Maybe, it all boils down to the fact that us younglings (I’m 34 years old) can’t concentrate for more than 5 minutes without watching Tik Tok. But this straw man doesn’t hold up much when we’re talking about a room full of people who can stare at a black computer screen with some lines of text and actively refuse to stop looking until that text actually does what they mean it to do (for those who are from the medical field, it’s called debugging, and it boils down to finding the problem in your code, which can take hours or days sometimes and is the most frustrating and dopamine releasing activity).

The one thing I’ve seen done in medical presentations that can somewhat wake people up is adding some quizzes before some explanations. It’s a good tactic, but nothing beats using DJ Khaled’s famous “another one” picture to split a list of topics.

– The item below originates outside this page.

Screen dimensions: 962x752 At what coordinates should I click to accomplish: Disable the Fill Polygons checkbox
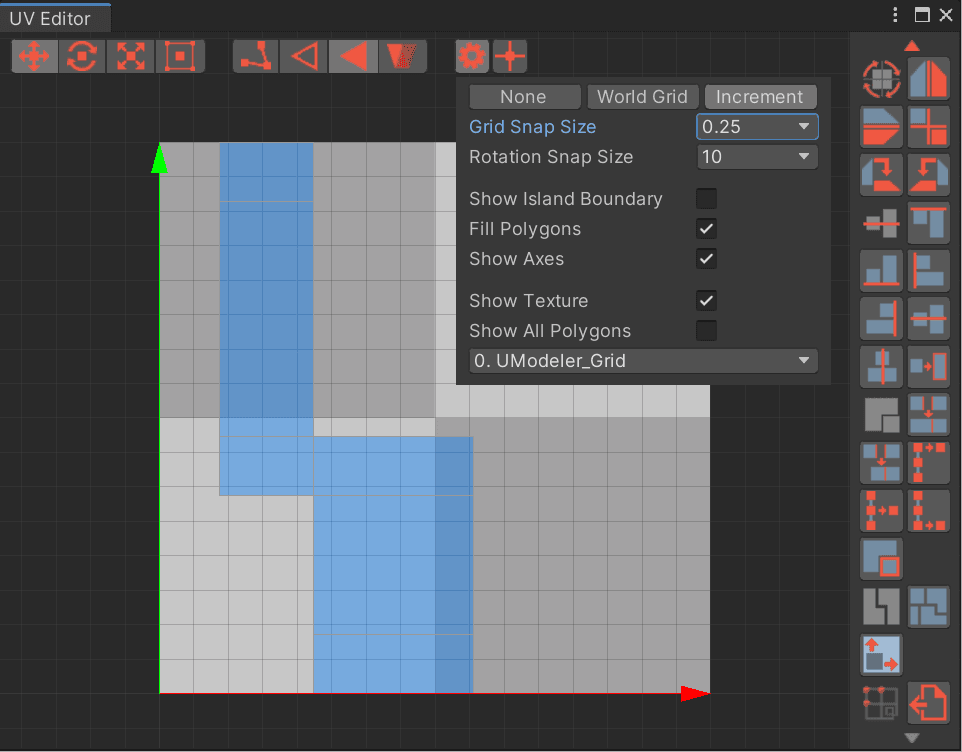(x=706, y=228)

You know it's the best timeline when you can hear this picture

Plus, I believe older doctors are more comfortable with laughing about something on stage, which does enforce the hypothesis that the problem is an institutional “everything must be taken super seriously”, which isn’t an issue for people whose names are already household ones and don’t need to prove anything anymore.

Whatever the real reasons are, I’m glad I now get to make silly presentations with memes and jokes to help people absorb an important and meaningful message, instead of spouting vanilla powerpoint slides to get a better grade and hope no one snores too loudly and throws me off during my talk.

In conclusion, the contrast between medical and tech conferences reminds me of the Lonely Island’s 13 year old hit “Boom Box” before and after, and makes me feel about the same as I did when I first saw it, even the eventual slight cringe at the last part.

Will I speak again at a conference? If I can, absolutely! And if I’m asked to speak at a medical one, I’ll try to bring at least some, if not all of the excitement of tech talks!